Il me semble qu’on pourrait même comprendre que le Seigneur puisse se servir de nos faiblesses et de notre péché pour nous le faire comprendre. Dans certains cas, particulièrement pour des fautes qui nous humilient et cause pas de grands dommages au prochain, en nous laissant nous heurter quotidiennement à nos limites et à nos fautes, le Seigneur nous invite à comprendre que sans lui nous ne pouvons rien faire (Jean 15,5).
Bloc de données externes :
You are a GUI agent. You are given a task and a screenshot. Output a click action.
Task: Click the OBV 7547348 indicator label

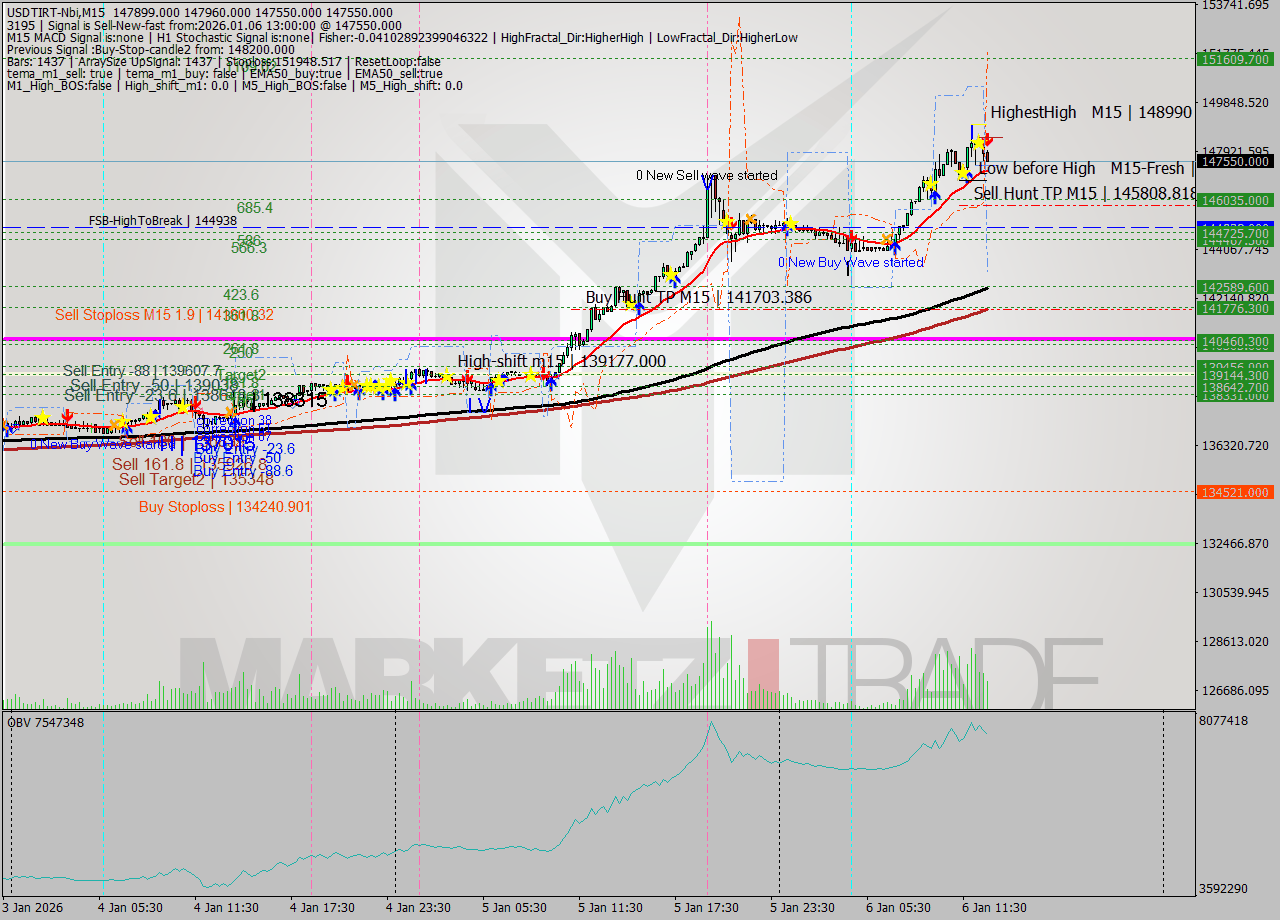pos(45,722)
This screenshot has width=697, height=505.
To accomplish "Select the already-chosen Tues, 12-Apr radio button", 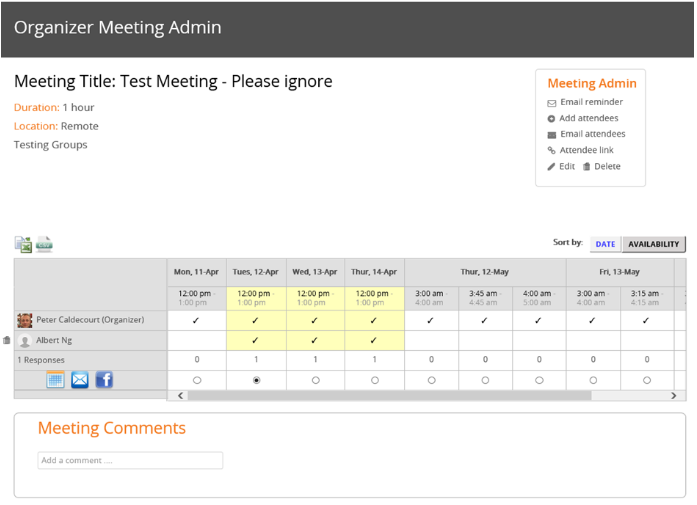I will 256,381.
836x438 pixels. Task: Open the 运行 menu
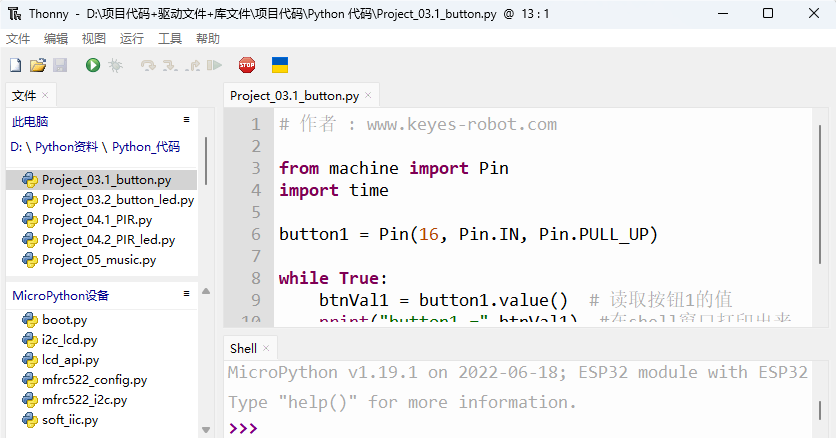click(x=132, y=38)
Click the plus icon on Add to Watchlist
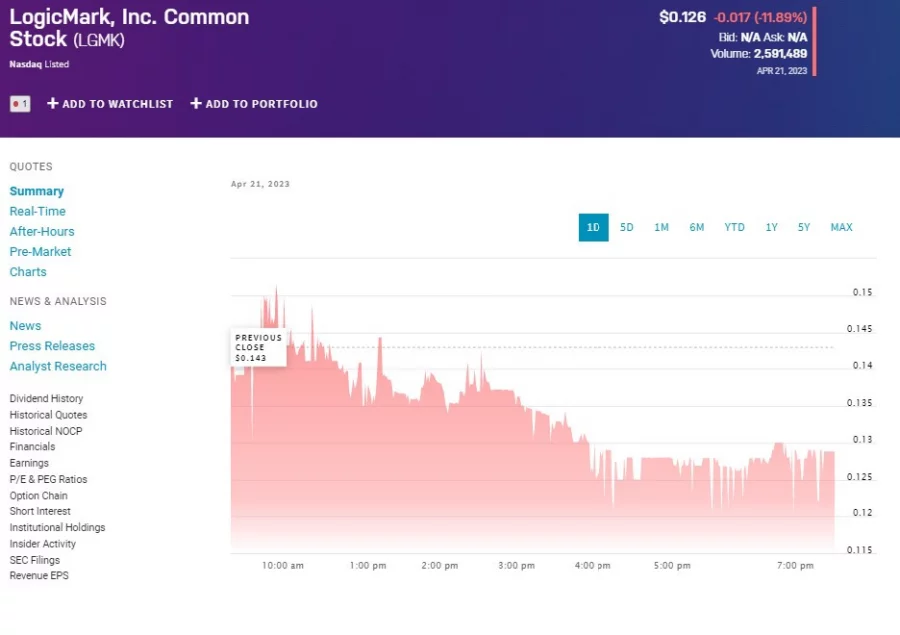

L’incapacité à dépasser par nous-mêmes nos limites et à réaliser la plénitude de la loi de l’amour pourra faire naître un jour en nos cœurs et en notre esprit la prière du publicain par laquelle nous serons justifiés : « Mon Dieu, prends pitié du pécheur que je suis ! ». Peut-être que le Seigneur nous donnera de dépasser nos limites, de vaincre notre péché, lorsque nous saurons accueillir ces victoires, non pas en pensant qu’elles viennent de nous, mais en reconnaissant, comme Saint-Paul et Sainte Thérèse, que ce sont là les œuvres de Dieu en nous. Bienheureuse faute qui nous vaudra de reconnaître notre Sauveur ! Avec St Jean de la Croix nous pouvons dire : « Qui pourra se libérer de ses pauvres manières et de ses pauvres limites, si Toi-même ne l’élèves à Toi en pureté d’amour, mon Dieu ? Comment s’élèvera jusqu’à Toi l’homme engendré et créé dans la bassesse, si Toi-même ne l’élèves, Seigneur, de Ta main qui l’a fait ? » (Prière de l’âme énamourée)
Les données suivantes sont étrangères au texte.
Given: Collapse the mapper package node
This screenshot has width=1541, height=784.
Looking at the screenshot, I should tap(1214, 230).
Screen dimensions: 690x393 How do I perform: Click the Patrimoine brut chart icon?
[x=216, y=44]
Nous voici donc ensemble réunis autour de l’autel pour recevoir le don de Dieu les mains ouvertes et vides, le cœur contrit. Tous rassemblés, pécheurs mais pardonnés, mauvais riches mais qui osons lever les yeux au ciel, pauvres qui n’avons rien n’a donné, ouvriers de la 11e heure et autres voleurs de grâce. C’est pourquoi de nombreuses fois au cours de l’Eucharistie avant de recevoir le corps du Seigneur nous aimons implorer sa miséricorde : « prends pitié de nous ! »

Fr. Antoine-Marie Leduc, o.c.d.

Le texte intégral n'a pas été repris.